Academy Award winner Jeff Bridges, Virginia Governor Bob McDonnell and U.S. Secretary of Agriculture Tom Vilsack kicked off the “Virginia No Kid Hungry Campaign” to an audience of hundreds on Tuesday at Barcroft Elementary School in Arlington. Their goal: to end childhood hunger in Virginia by 2015.
“Together we’re going to end child hunger right here in Virginia and everywhere else in America,” said Bridges, the “No Kid Hungry” national spokesman.
Hunger is a problem in many parts of America, especially during a recession. More than 337,000 Virginia schoolchildren received free or reduced lunch during the 2008-2009 school year, but only 18 percent also took advantage of the Virginia Summer Meals For Kids program.
“About 12% of Virginia’s children don’t go to school every day having a good meal, or they go home hungry,” said McDonnell. “And we can do a lot of things about that.”
The national organization “Share Our Strength” leads the initiative and has support from 12 other states, including Maryland, Colorado and Florida. In Virginia, “Share Our Strength” partnered with the Federation of Virginia Food Banks, which feeds more than 1 million people annually by providing food to more than 1,900 member agencies throughout the Commonwealth.
Food banks have also been hit hard in recent years - donations are down and assistance requests are up. “Child hunger affects many in our community, and schools and food banks are on the front lines in this fight,” said Leslie Van Horn, executive director of the Federation of Virginia Food Banks.
The first phase of the campaign includes targeted advertising and outreach to teach students and parents about free food opportunities. Parents can call 211 to find a summer meals site in their community.

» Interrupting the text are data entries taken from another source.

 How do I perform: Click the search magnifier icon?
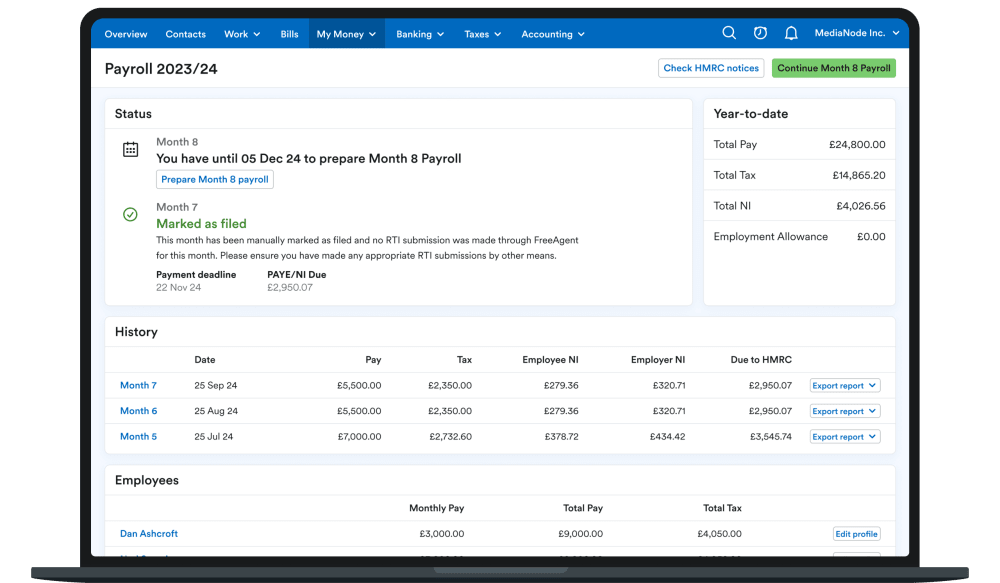[729, 34]
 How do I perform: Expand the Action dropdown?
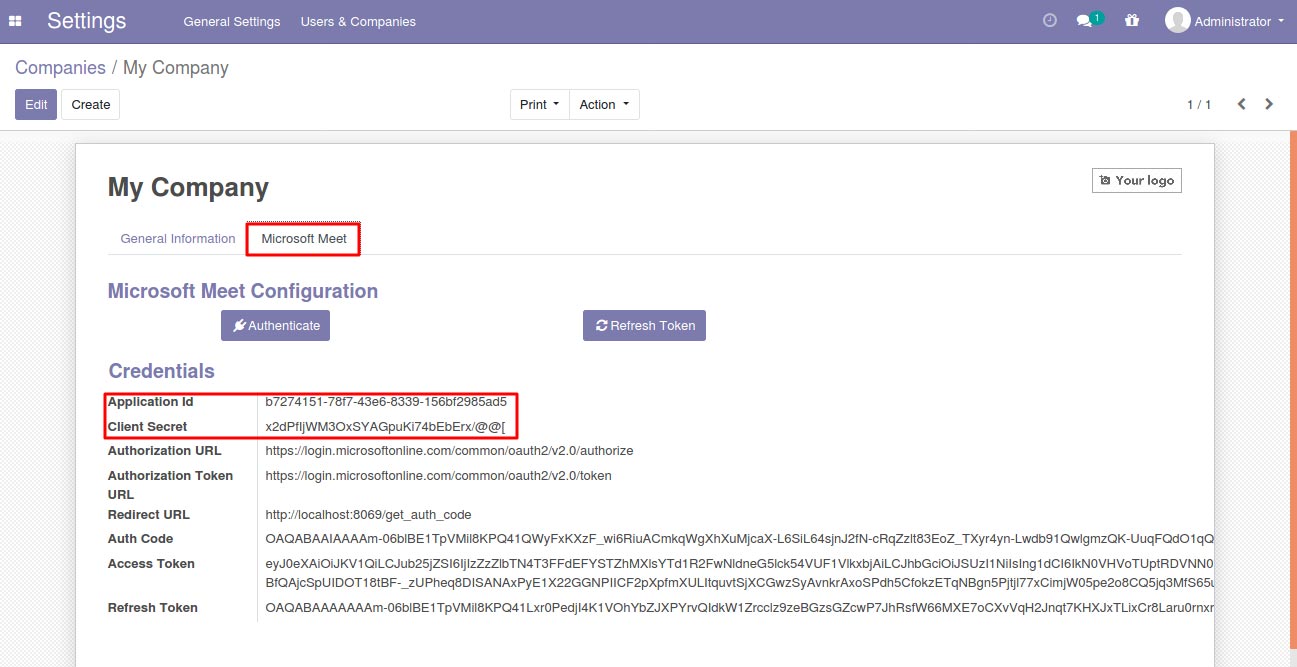tap(604, 104)
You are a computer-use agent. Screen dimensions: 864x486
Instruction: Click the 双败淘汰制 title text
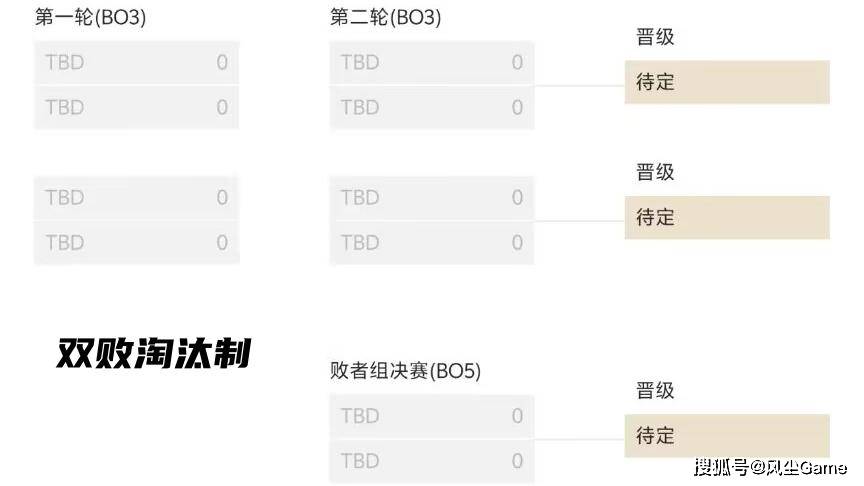153,353
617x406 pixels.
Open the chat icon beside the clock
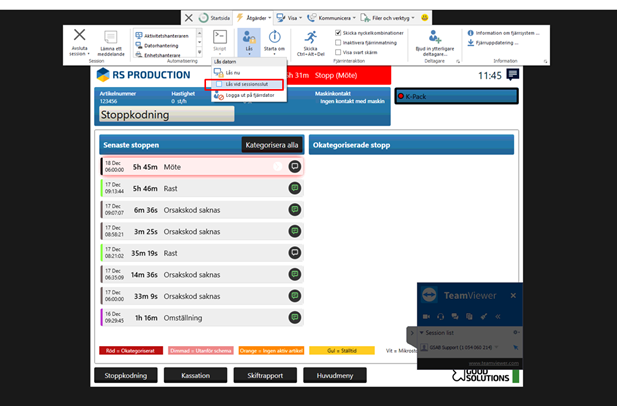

“After school gets out, there’s that period called summer vacation,” said Vilsack. “From June to August, the question is: What happens to these young people who have been getting school breakfast and school lunch?”
Bridges, who won an Academy Award last year, founded the End Hunger Network in 1984. He said the success of the campaign depends on children informing their parents.
“And you kids. You’re an important element. We’re really going to need you guys… to spread the word, you know?” Bridges said. “If you guys are hungry this summer or know any kids who are hungry…what number are you going call? 211!”